Meksiko'nun büyük bir kısmı, 17. yüzyılda başlayan süreç sonrasında günümüz itibarıyla tamamen kurumuş olan Texcoco Gölü'nün yer aldığı alan üzerine kurulmuştur. Sismik aktivitelerin yoğun olarak yaşandığı bir bölgedir. Göl yatağının bulunduğu kısımların zemini doygun kilden meydana geldiğinden dolayı, yeraltı sularının aşırı miktarda çekilmesine ve bu da zeminin çökmesine yol açmaktadır. 20. yüzyılın başlarından itibaren şehir, bazı noktalarda 9 metre'ye ulaşan boyutlarda çökmüştür. Bu çökme, yüzey akışı ve atık suyun tahliyesinde sorunla yol açmakta, özellikle yağışlı mevsimde su baskınlarının meydana gelmesine sebebiyet vermektedir. Günümüzde göl yatağının bulunduğu bölgede doğal yeşil alan kalmamış olup, ağaçlık alanların büyük bir kısmı güneyde: Milpa Alta, Tlalpan ve Xochimilco belediyelerinde bulunmaktadır.

İklim
Meksiko'da, tropikal kuşakta bulunmasına karşın yüksek rakımlı bir şehir olmasından ötürü subtropikal dağ iklimi (Köppen iklim sınıflandırmasında Cwb), görülmektedir. Vadinin alçak kısımları, güneydeki yüksek kısımlarına göre daha az yağış alır.

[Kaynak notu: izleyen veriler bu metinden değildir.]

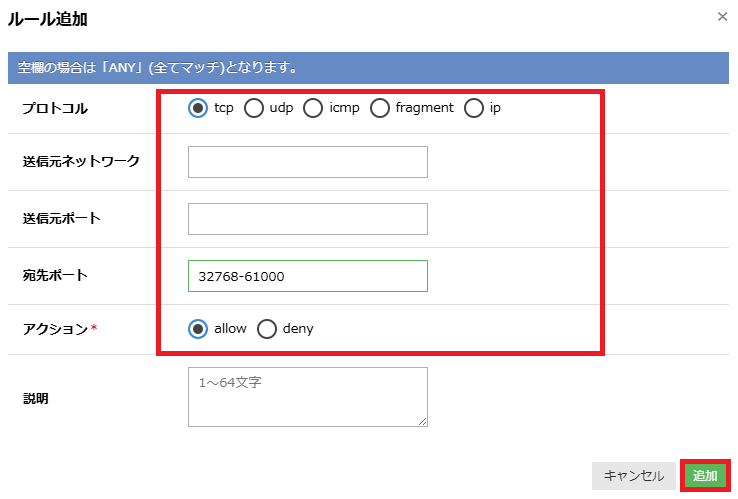Set the action to allow
The image size is (738, 499).
[x=198, y=329]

Yıllık ortalama sıcaklık, bölgenin yüksekliğine göre 12 ila 16 °C arasında değişmektedir. Sıcaklık, nadiren 3 °C'nin altına düşer veya 30 °C'nin üstüne çıkar. Şehir tarihinde ölçülen en düşük sıcaklık 13 Şubat 1960'ta -4,4 °C  ile gerçekleşirken en yüksek sıcaklık 9 Mayıs 1998'de 33,9 °C ile gerçekleşmiştir.

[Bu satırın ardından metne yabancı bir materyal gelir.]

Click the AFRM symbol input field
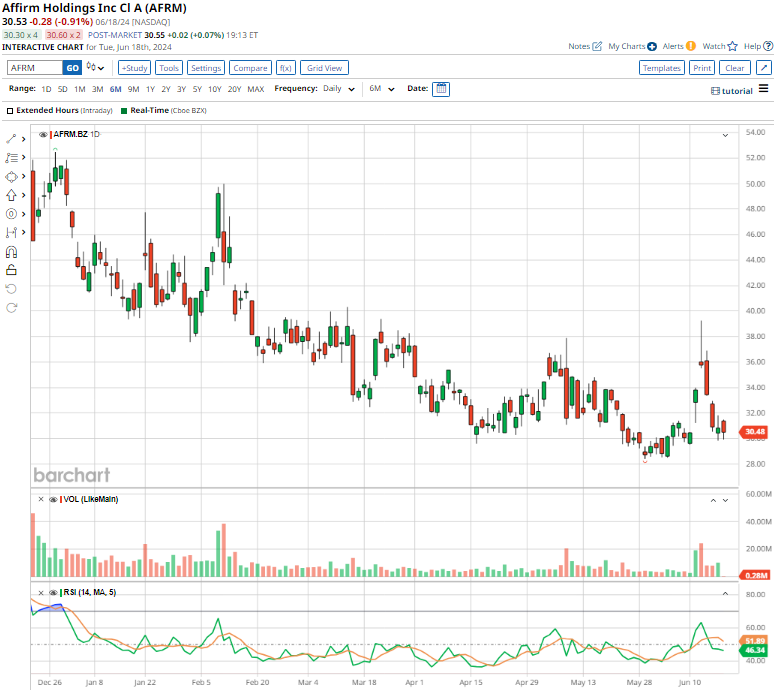This screenshot has width=776, height=693. click(x=35, y=68)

Meksika Vadisi, yüksek basınçlı sistemlerin etkisine maruz kalır. Bu sistemlerin oluşturduğu zayıf rüzgârlar, şehirdeki kirli havanın vadi dışına dağılmamasına sebep olur.

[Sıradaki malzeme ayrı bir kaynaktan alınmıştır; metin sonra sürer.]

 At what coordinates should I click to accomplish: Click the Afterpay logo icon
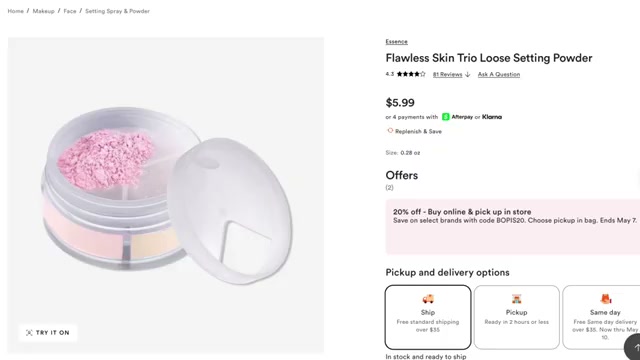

Şehir her yıl, ortalama 820 milimetre yağış alır. Haziran ayından eylül-ekim aylarına kadarki dönem, yağışların en yoğun yaşandığı dönemdir ve yılın kalan kısmında bu döneme kıyasla çok az yağış görülür. Yağmurun yanı sıra dolu yağışı da görülebilirken kış aylarında nadiren kar yağışı gerçekleşir ki şehirde kaydedilen son kar yağışı 12 Ocak 1967'dedir. Rüzgârların etkisiyle denizden gelen nemli havanın yol açtığı yağışlarla, haziran-ekim arasında yaşanan yağışlı mevsim ile yılın geri kalan kısmında görülen ve yağışlı mevsime kıyasla çok az yağış görülen kurak mevsim, Meksiko'da görülen iki ana mevsimdir. En çok yağış alan ay temmuz iken, aralık ayı en az yağışın gördüğü aydır. Kurak mevsim, soğuk ve ılık dönem olmak üzere ikiye ayrılır. Kasım-şubat arasında süren soğuk dönemde, kuzeyden gelen kutupsal hava kütleleri havanın büyük oranda kurak kalmasını sağlar. Mart-mayıs arasındaki ılık dönemde ise tropikal rüzgârların etkisi görülse de yağış oluşturacak kadar nem taşımazlar.